DOCUMENT PASSAGE:
━━━━

Last night my 8-year-old son, lover of all things boy and self proclaimed hater of girls, girl cooties or anything associated with girls, did something that I wasn't expecting for at least another four years or so...
He called a girl on the telephone.
(Insert dramatic soap opera music here.)
Yes people, he has a new "friend" and her name is Janie, which I think is just the cutest little name ever. They both love Pokemon and Nintendo DS and she has been helping him "level up" in the game, which I think is fantastic, because he is already not afraid to let a woman tell him what to do. The first time he was talking about "his friend Jane," I thought I must have heard him wrong and said "Your friend, James?" which was met with one of those stares your children give you when the subtext is "Oh my God, parents are so stupid." "No, Mimmy, JANE, as in a GIRL'S name." I tried to hide my shock, not wanting to make a big deal out of it and make him feel uncomfortable while in my head I wanted to jump up and down and sing "Big Boy and Janie sittin' in a tree..." because yes, I am all immature like that sometimes. Whatever, I am a lot of fun at parties.
So he has been going on and on about his new pal for the past few weeks, and a couple of weeks ago he said he told her that he would meet her at the store up the street, because she said she would be there buying something for her brother and he needed her to "show him something" on his Nintendo DS. I thought this was cute, but wasn't about to get the toddler all bundled up and both kids in the car to go to the store where this 7-year-old little girl "said" she and her mother would be at "around 4." So today he came home with her phone number.

━━━━

RECORDED INFORMATION:
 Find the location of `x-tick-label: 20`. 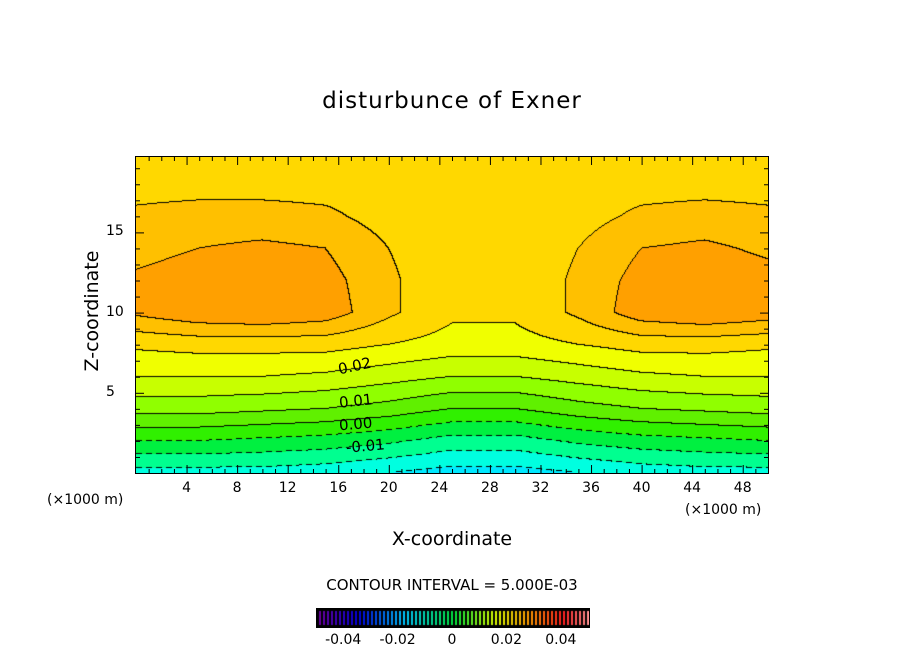

x-tick-label: 20 is located at coordinates (388, 488).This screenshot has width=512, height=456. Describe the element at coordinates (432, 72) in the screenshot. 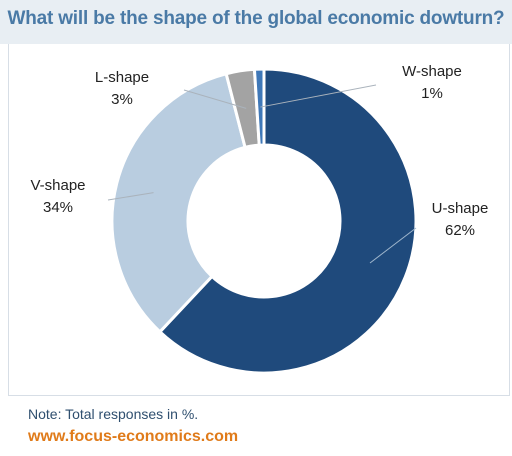

I see `label-w-shape: W-shape` at that location.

━━━━

QUESTIONS:
(a) In the blog post about the boy's new friend Janie, what two things do the boy and Janie both love?
(b) Please resume the blog post about the boy's new friend Janie, picking up after its final sentence.

RESULTS OF THE EXERCISE:
(a) Pokemon and Nintendo DS.

(b)
He placed it on my laptop table and said "I got Jane's number."
I looked at the tiny scrap of paper with the little girl handwriting, the 3 written backwards, the pencil scratches uneven and crude, and it made me nostalgic and teary eyed. Memories came flooding back of the first boys I had crushes on that I dared to call, giggly and nervous, my stomach full of butterflies. I couldn't quite believe that he was actually going to call this girl on the phone, and even more so that he was so nonchalant about it. Which reminded me, again, that the difference between boys and girls is so much more far-reaching than their genitalia. In his mind, he was calling this girl to have her help him with something; he has a need for her in his life that satisfies his interest. But I couldn't help wondering if Janie was sitting impatiently by the phone at her house waiting for him to call her, with higher hopes of her first glimmer of romance.
"I told her I would call her RIGHT when I got home from school," he said quickly. He went in the other room and got the phone to dial. I sat there, just staring, disbelieving. He has never even called up one of his male friends on the phone before, so this was a barrage of firsts for me to be witnessing. And it was just so adorable watching his face transform from calm to nervous when someone picked up and he stammered out "Is Jane there?" Then, when she got on the phone, he said "Hi, it's B., you know, from school?"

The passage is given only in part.